From Consortium News
Vladimir Putin and Donald Trump
(Image by (From Wikimedia) Kremlin.ru, Author: Kremlin.ru) Details Source DMCA
On June 29, when CNN's Wolf Blitzer asked John Podesta, the chairman of Hillary Clinton's failed presidential campaign, how they had lost to Donald Trump, I expected the usual excuse -- "Russia! Russia! Russia!" -- but was surprised when Podesta spoke truthfully:
"Even though 20 percent of his voters believed he was unfit to be president, they wanted radical change, they wanted to blow the system up. And that's what he's given them, I guess."
For those millions of Americans who had watched their jobs vanish and their communities decay, it was a bit like prisoners being loaded onto a truck for transport to a killing field. As dangerous and deadly as a desperate uprising might be, what did they have to lose?
In 2008, some of those same Americans had voted for an unlikely candidate, first-term Sen. Barack Obama, hoping for his promised "change you can believe in," but then saw Obama sucked into Official Washington's Establishment with its benign -- if not malign -- neglect for the average Joe and Jane.
In 2016, the Democratic Party brushed aside the left-wing populist Sen. Bernie Sanders, who might have retained the support of many blue-collar Americans. The party instead delivered the Democratic nomination to the quintessential insider candidate -- former First Lady, former Senator and former Secretary of State Hillary Clinton.
Though coming from a modest background, Clinton had grabbed onto the privileges of power with both hands. She haughtily set up a private email server for her official State Department business; she joined with neocons and liberal interventionists in pushing for "regime change" wars fought primarily by young working-class men and women; and after leaving government, she greedily took millions of dollars in speaking fees from Wall Street and other special interests.
Clinton's contempt for many American commoners spilled out when she labeled half of Trump's supporters "deplorables," though she later lowered her percentage estimate.
So, enough blue-collar voters in Michigan, Wisconsin and Pennsylvania rebelled against the prospect of more of the same and took a risk on the disruptive real-estate mogul and reality-TV star Donald Trump, a guy who knew little about government and boasted of his crude sexual practices.
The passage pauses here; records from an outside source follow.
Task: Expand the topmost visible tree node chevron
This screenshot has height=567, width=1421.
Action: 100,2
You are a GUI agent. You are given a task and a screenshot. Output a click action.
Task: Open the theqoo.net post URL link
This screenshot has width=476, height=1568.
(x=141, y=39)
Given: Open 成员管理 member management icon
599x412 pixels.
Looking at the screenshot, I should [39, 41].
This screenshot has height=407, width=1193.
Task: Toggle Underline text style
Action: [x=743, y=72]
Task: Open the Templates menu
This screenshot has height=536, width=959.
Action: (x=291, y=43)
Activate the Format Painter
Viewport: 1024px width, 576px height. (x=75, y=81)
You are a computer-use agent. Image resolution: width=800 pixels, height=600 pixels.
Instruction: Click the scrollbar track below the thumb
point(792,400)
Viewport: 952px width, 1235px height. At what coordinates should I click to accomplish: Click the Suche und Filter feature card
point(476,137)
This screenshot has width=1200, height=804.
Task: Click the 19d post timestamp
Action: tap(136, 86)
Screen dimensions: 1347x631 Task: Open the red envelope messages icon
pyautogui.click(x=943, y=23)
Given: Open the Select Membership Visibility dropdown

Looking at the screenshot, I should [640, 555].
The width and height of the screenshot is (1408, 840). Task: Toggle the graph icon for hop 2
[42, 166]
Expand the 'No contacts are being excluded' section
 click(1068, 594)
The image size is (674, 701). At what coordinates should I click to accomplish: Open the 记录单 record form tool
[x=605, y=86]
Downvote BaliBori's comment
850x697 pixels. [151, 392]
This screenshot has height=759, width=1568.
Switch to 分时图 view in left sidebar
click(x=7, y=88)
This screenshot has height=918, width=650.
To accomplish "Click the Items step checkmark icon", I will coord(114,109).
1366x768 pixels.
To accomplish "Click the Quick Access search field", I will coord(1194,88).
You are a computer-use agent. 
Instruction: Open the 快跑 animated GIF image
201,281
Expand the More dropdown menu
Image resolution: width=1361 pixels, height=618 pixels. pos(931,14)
However, after Trump's shocking victory last November, two new problems emerged. First, Hillary Clinton and the national Democrats -- unwilling to recognize their own culpability for Trump's victory -- blamed their fiasco on Russia, touching off a New Cold War hysteria and using that frenzy to hobble, if not destroy, Trump's presidency.
Hillary Clinton at the Code 2017 conference on May 31, 2017.
(Image by YouTube, Channel: Recode) Details DMCA
Second, Trump lacked any coherent governing philosophy or a clear-eyed understanding of global conflicts. On foreign policy, most prospective Republican advisers came from a poisoned well contaminated by neocon groupthinks about war and "regime change."
Looking for alternatives, Trump turned to some fellow neophytes, such as his son-in-law Jared Kushner and alt-right guru Steve Bannon, as well as to a few Washington outsiders, such as former Defense Intelligence Agency director Michael Flynn and Exxon-Mobil chief executive officer Rex Tillerson. But all had serious limitations.
For instance, Kushner fancied himself the genius who could achieve Israeli-Palestinian peace by applying the so-called "outside/in strategy," i.e., getting the Saudis and Gulf States to put their boots on the necks of the Palestinians until they agreed to whatever land-grabbing terms Israeli Prime Minister Benjamin Netanyahu dictated.